Neben ihm sass die fremde junge Dame, und ihr Blick hatte ihn schon mehrmals gestreift, ohne dass er es bemerkte. Er war viel zu versunken, nahm diese Musik hin wie eine allerhöchste Gnade. Seine Nachbarin fühlte wohl mit, wie inbrünstig sein Ohr die herrliche Musik des Werkes aufnahm, und dass in ihm jetzt für nichts anderes mehr Raum war.
Ein Lächeln der Zufriedenheit legte sich um ihren Mund, und sie träumte neben ihm und mit ihm alles, was die „Uralte Legende“ in Klängen malte, sie träumte — vielleicht war es eher ein Erleben — von dem süssesten Geschehen, das es je auf Erden gegeben, und das sich alljährlich erneuert, das Wunder von der Geburt Jesu, das Wunder jener tausendmal gesegneten Stunde, in der die uneigennützige reine Menschenliebe in die Welt gekommen ist.
Das Finale endete in vollen, breit ausklingenden Akkorden.
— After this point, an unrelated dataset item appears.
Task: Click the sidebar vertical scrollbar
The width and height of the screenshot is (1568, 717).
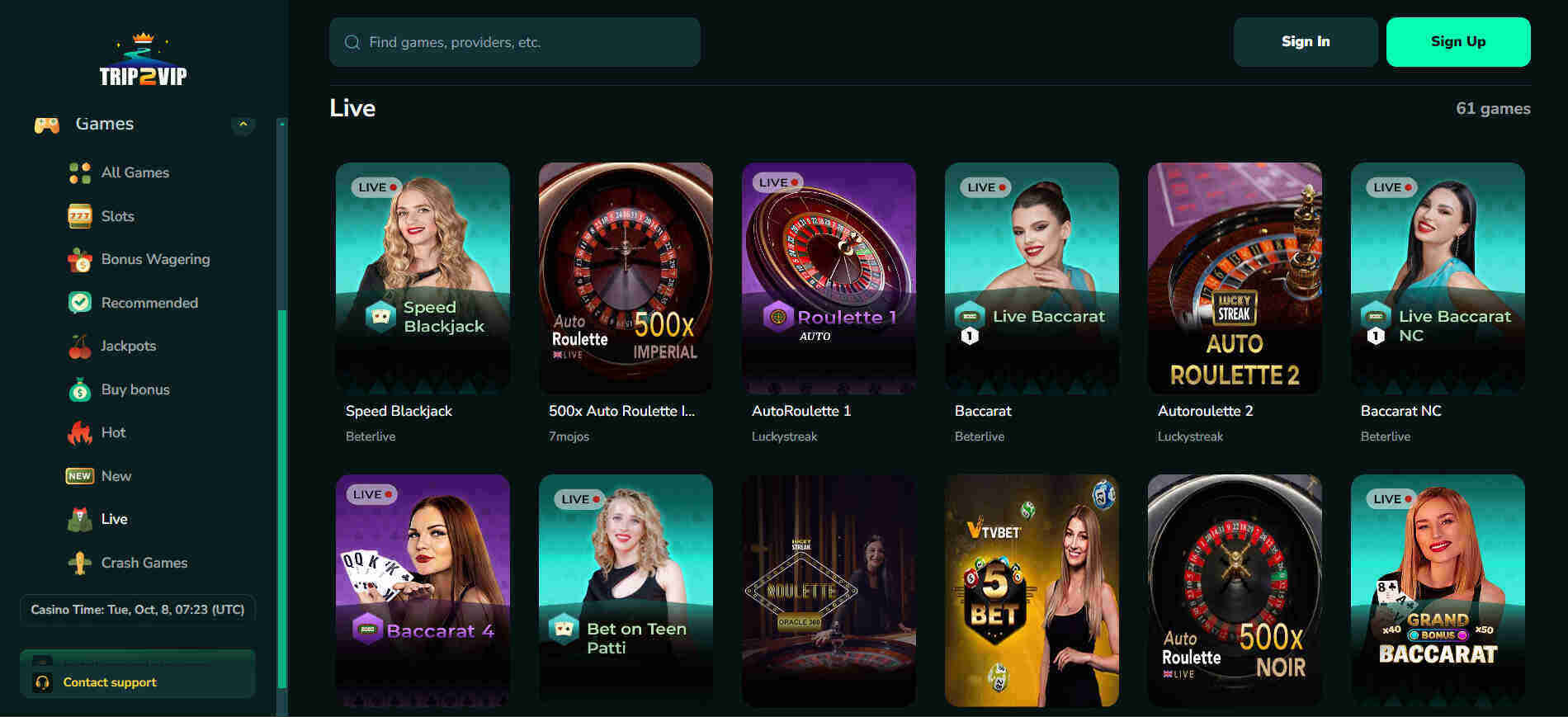Action: (x=282, y=495)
Es war, als spiele eine mächtige Orgel, und in dem Aufrauschen versank und verklang die „Uralte Legende“ wie in ein Meer von Frömmigkeit.
Totenstille herrschte in dem grossen Haus, und in der Stille erwachte Günter, erwachte aus dem Bann, musste tief atmen, sich in die Wirklichkeit zurückatmen.
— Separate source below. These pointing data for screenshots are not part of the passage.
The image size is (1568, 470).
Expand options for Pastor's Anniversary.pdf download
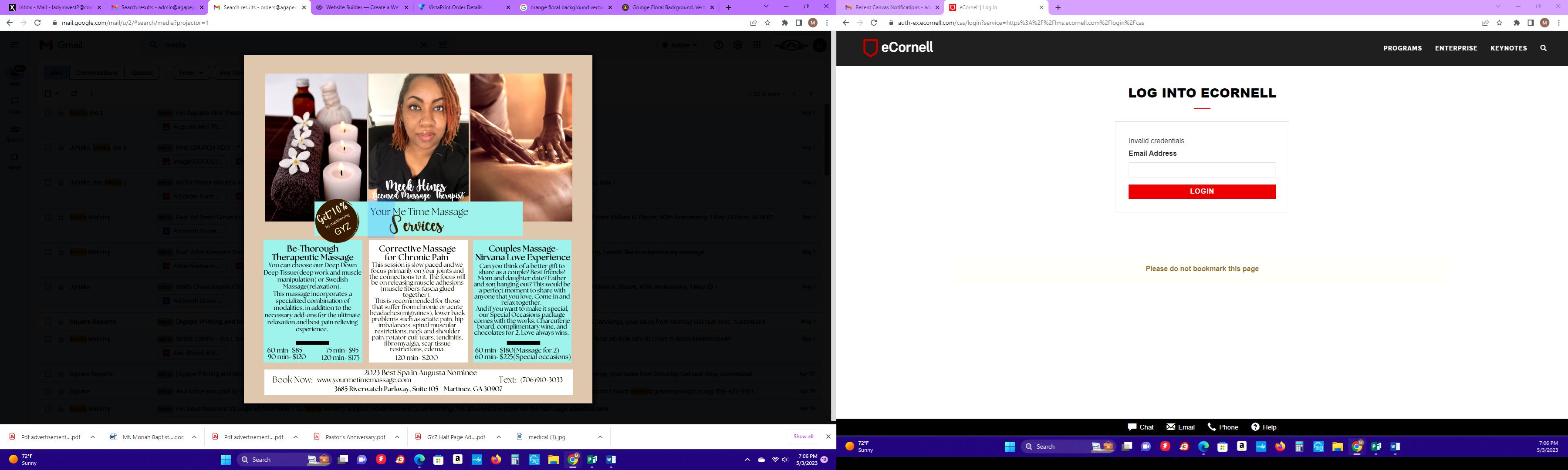397,436
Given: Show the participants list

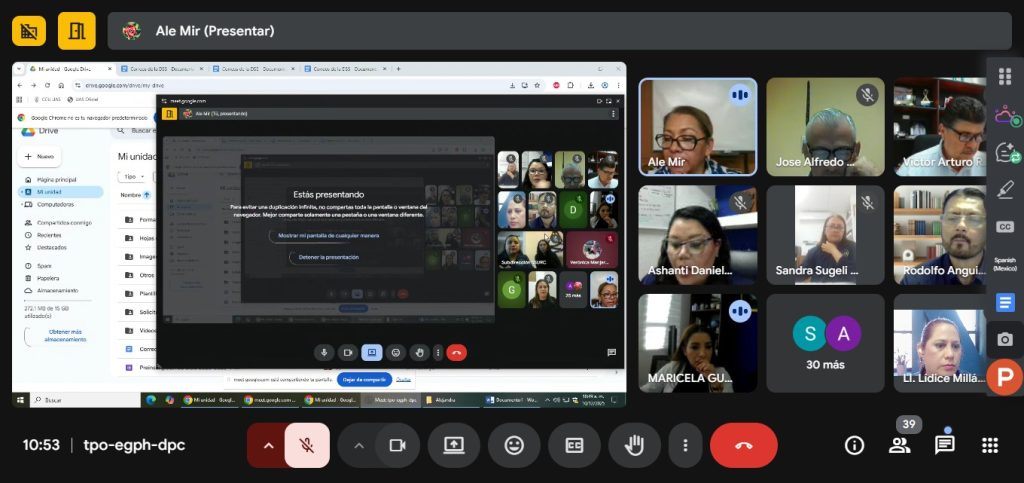Looking at the screenshot, I should 899,446.
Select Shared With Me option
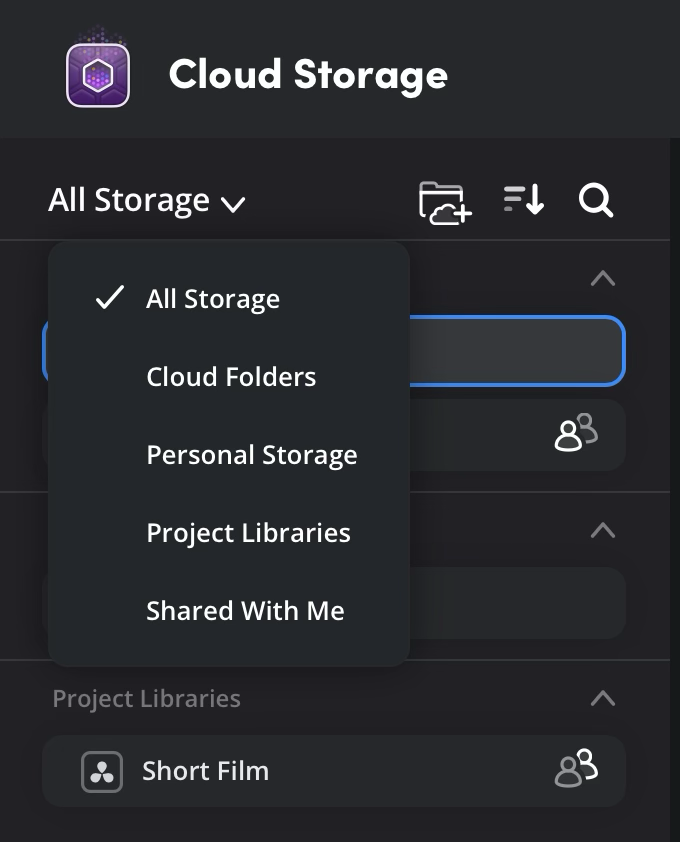The height and width of the screenshot is (842, 680). (245, 610)
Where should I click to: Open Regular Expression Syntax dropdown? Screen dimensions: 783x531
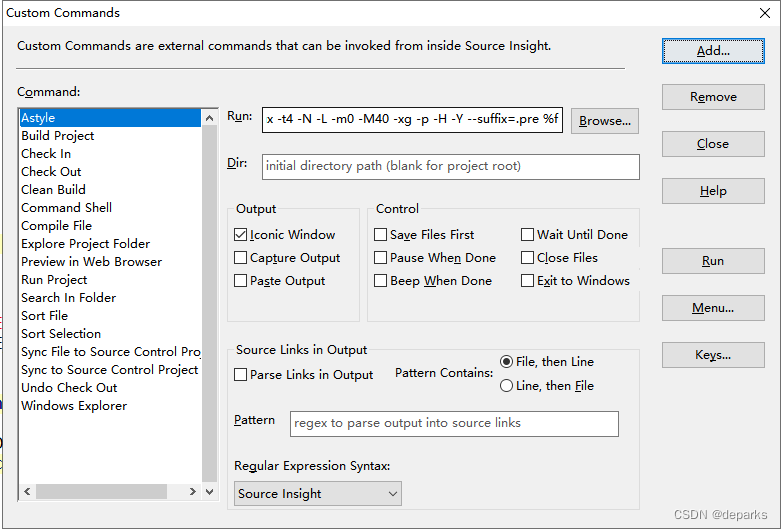318,493
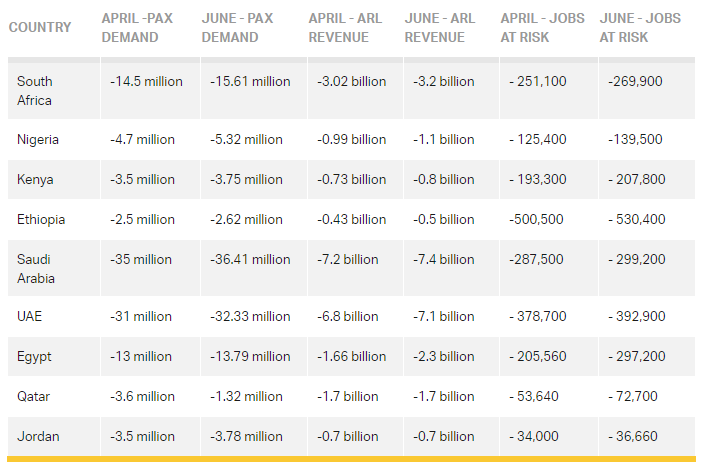Click the South Africa country cell

click(x=36, y=91)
Die Stille hielt nicht an. Ein Beifallsturm riss sie fort. Wild und ungebändigt tobte glühende Begeisterung dem kleinen Mann entgegen, der die „Uralte Legende“, diese herrliche Heiligenerzählung, so herzstockend zum Tönen gebracht und sie in einer Weise hatte spielen lassen, dass man dabei über die Grenzen alles Irdischen hatte hinwegschreiten können in ein Land, das ewig rein und schön geblieben — in das Land unseres seligsten Kinderglaubens, in das Land unserer Sehnsucht.
Günter klatschte so heftig mit, dass er seine Nachbarin mit dem Ellbogen anstiess.
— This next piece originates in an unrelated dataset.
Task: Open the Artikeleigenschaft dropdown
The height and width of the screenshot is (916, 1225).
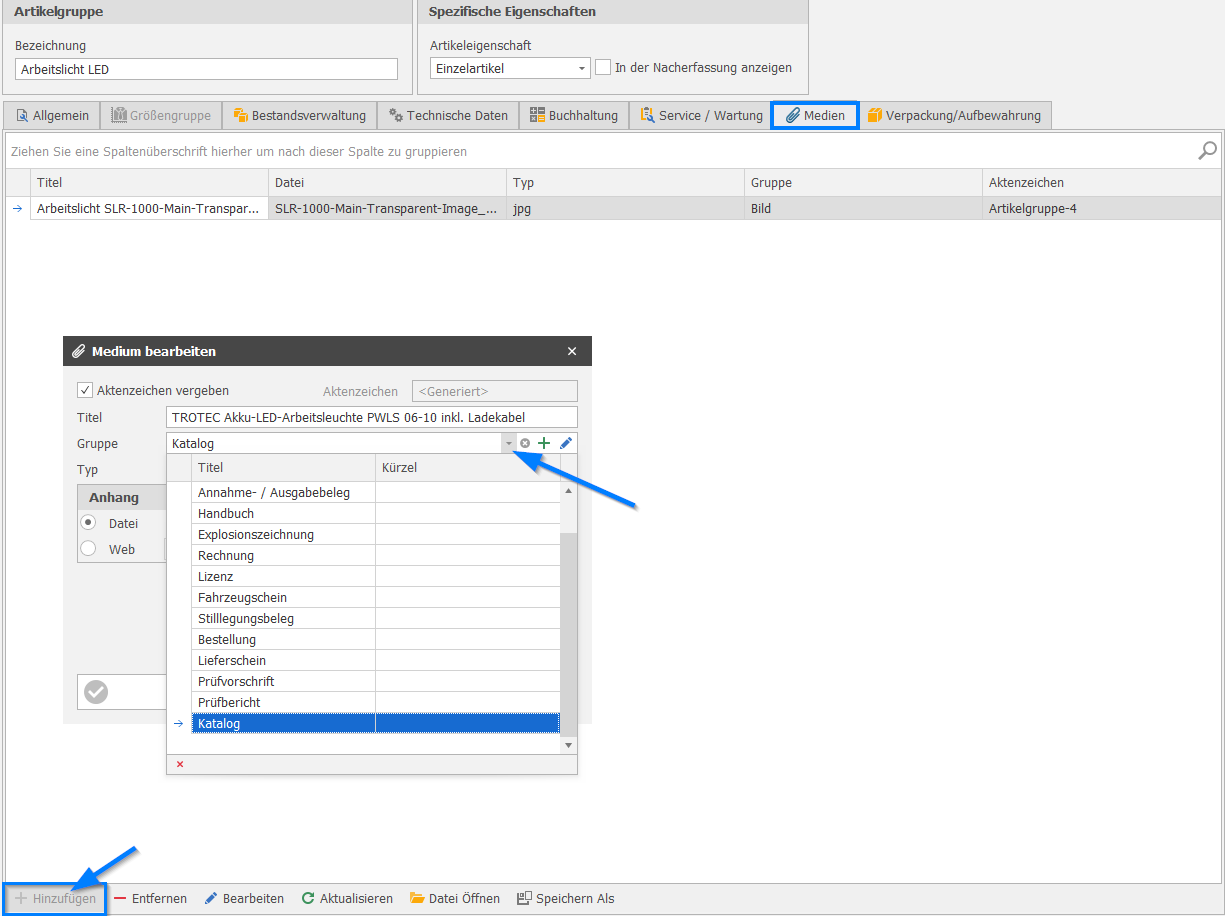Action: [x=583, y=69]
Er flüsterte erschrocken: „Verzeihung!“
Die Dame lächelte seltsam weich. Er erkannte, ihr Gesicht, das sich sehr nahe von dem seinen befand, war eigen reizvoll. Über kurzer, sehr gerader Nase standen Augen, die gross und dunkel waren und so stark glänzten, dass er meinte, noch niemals desgleichen gesehen zu haben.
Sie flüsterte zurück: „Ich habe Ihnen nichts zu verzeihen. Ich freue mich, dass Sie die Tiefe dieser Musik voll verstanden haben. Denn das haben Sie, ich bin dessen sicher.“ Sie raunte: „Wollen wir uns nachher darüber unterhalten? Ich glaube, es wäre keine verlorene Zeit für Sie.“
Als er in die übergrossen leuchtenden Augen des Mädchens blickte — vielleicht war sie schon eine junge Frau — fand er, obwohl er gern gleich nach dem Konzert heimgegangen wäre, nur die Antwort: „Bestimmen Sie über meine Zeit nach dem Konzert.“
Sie nickte lächelnd, und er dachte, die Fremde mit den grossen Augen, den goldenen Lichtern über dunkelbraunem Gelock, gehört irgendwie hinein in die „Uralte Legende“ dieses Abends.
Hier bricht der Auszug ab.